* _DATA SHOWN_
▬▬▬▬▬▬

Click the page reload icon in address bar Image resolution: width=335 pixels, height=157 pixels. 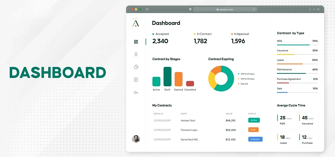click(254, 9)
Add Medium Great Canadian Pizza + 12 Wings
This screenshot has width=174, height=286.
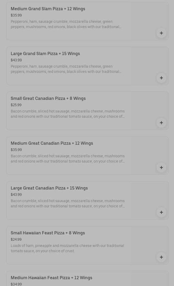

▬▬▬▬▬▬

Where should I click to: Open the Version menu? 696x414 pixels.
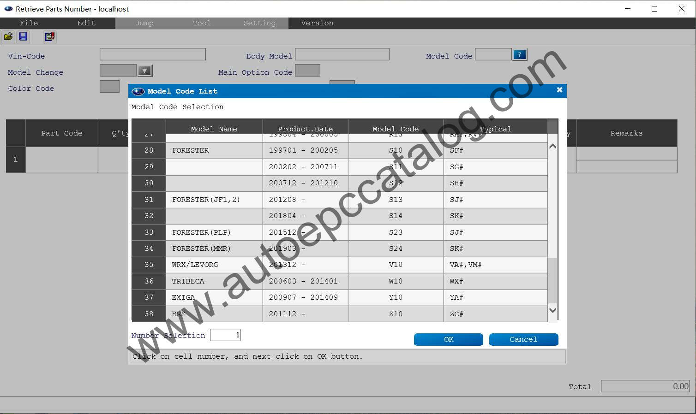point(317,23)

▬▬▬▬▬▬

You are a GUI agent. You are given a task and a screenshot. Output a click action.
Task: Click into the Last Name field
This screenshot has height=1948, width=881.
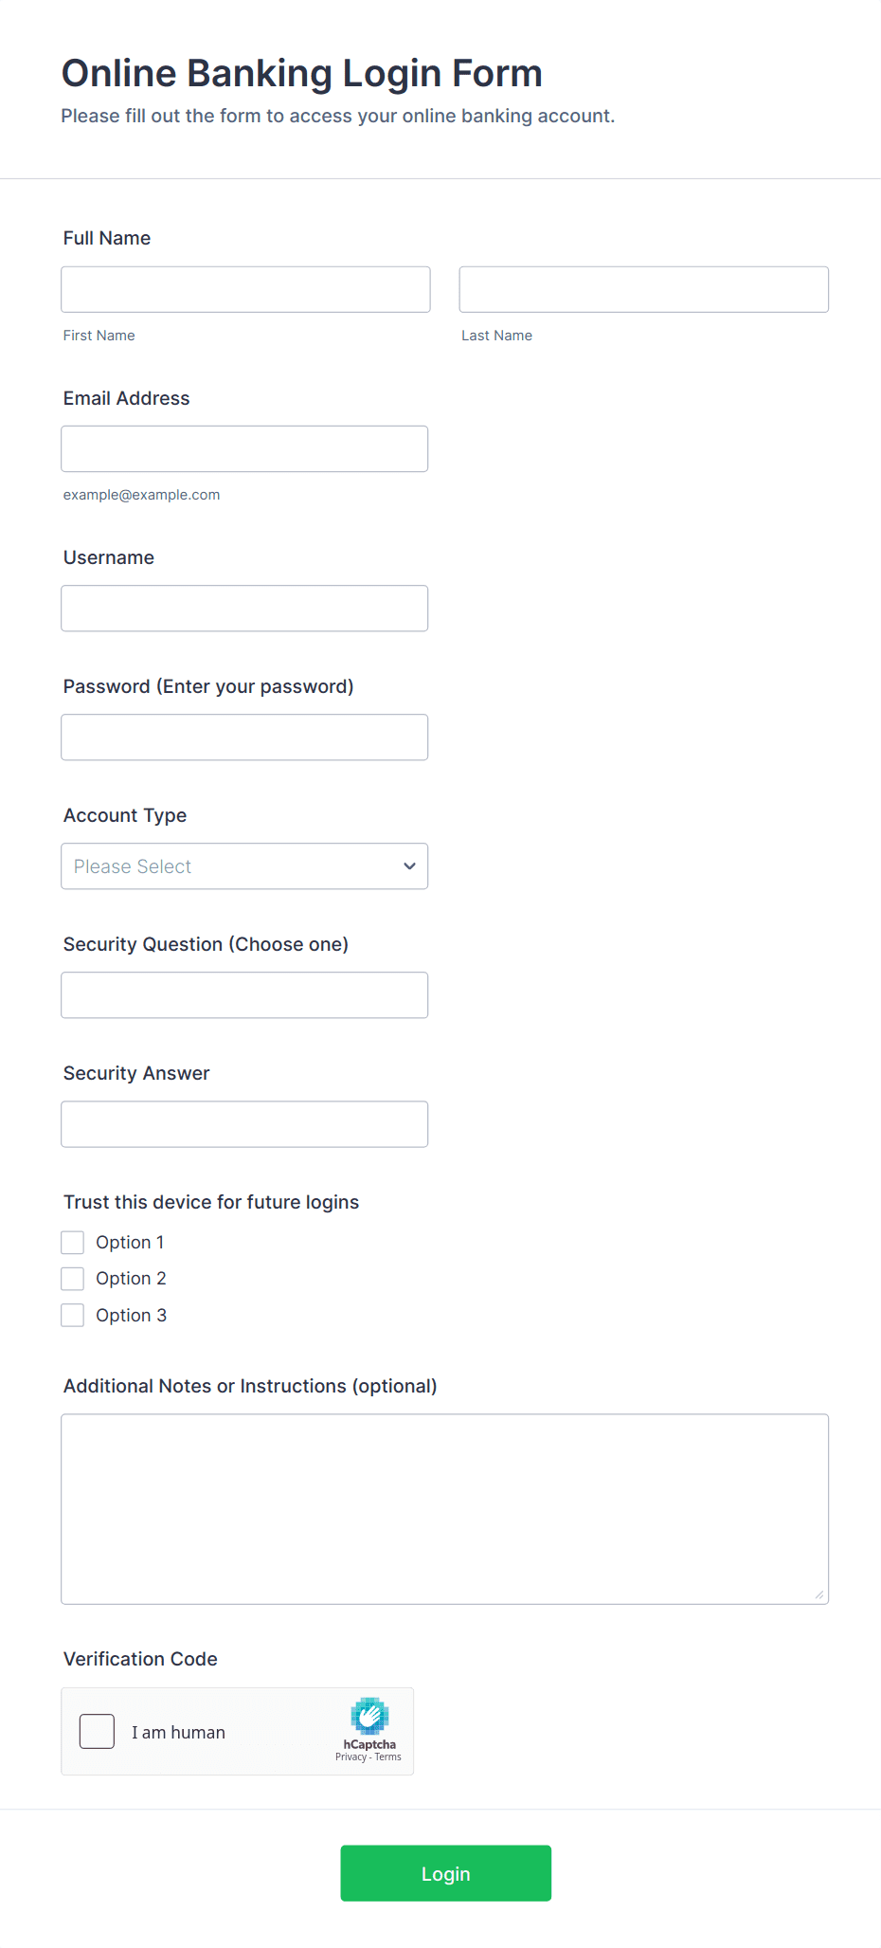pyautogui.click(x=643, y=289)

▬▬▬▬▬▬

Which lines in the entries above contain the word "This"? Copy each of them in full.

* _THE ANSWER_
This screenshot has width=174, height=286.
This screenshot has height=1948, width=881.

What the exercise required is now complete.